Data excerpts:
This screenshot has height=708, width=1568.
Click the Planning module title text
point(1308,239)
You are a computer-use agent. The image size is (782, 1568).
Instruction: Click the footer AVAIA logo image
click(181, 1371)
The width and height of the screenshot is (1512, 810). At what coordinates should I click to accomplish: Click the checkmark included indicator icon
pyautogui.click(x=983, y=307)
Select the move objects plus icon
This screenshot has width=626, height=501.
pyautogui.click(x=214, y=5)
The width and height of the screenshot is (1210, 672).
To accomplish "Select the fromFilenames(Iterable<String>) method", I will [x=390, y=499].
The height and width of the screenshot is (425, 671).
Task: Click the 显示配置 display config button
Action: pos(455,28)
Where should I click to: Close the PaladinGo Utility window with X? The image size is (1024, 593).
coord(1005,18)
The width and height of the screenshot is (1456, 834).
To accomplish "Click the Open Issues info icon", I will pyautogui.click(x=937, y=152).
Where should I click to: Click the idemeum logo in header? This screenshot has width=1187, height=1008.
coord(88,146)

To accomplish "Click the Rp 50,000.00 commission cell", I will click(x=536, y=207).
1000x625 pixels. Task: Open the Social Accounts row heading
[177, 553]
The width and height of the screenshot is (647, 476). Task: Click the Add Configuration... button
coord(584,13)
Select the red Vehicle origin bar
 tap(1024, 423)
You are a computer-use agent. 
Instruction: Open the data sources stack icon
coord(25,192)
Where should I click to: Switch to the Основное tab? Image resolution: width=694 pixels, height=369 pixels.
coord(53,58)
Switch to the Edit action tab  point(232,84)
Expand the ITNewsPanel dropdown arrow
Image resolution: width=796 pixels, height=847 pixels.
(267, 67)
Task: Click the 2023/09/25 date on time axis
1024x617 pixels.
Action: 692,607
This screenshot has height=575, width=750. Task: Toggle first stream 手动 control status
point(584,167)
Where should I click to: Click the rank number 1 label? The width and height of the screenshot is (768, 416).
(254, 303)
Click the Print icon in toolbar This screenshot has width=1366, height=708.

Aim of the task:
Scan the entries above. Copy each line that has the string "computer".

Answer:
You are a computer-use agent. The image size is (782, 1568).
You are a computer-use agent. 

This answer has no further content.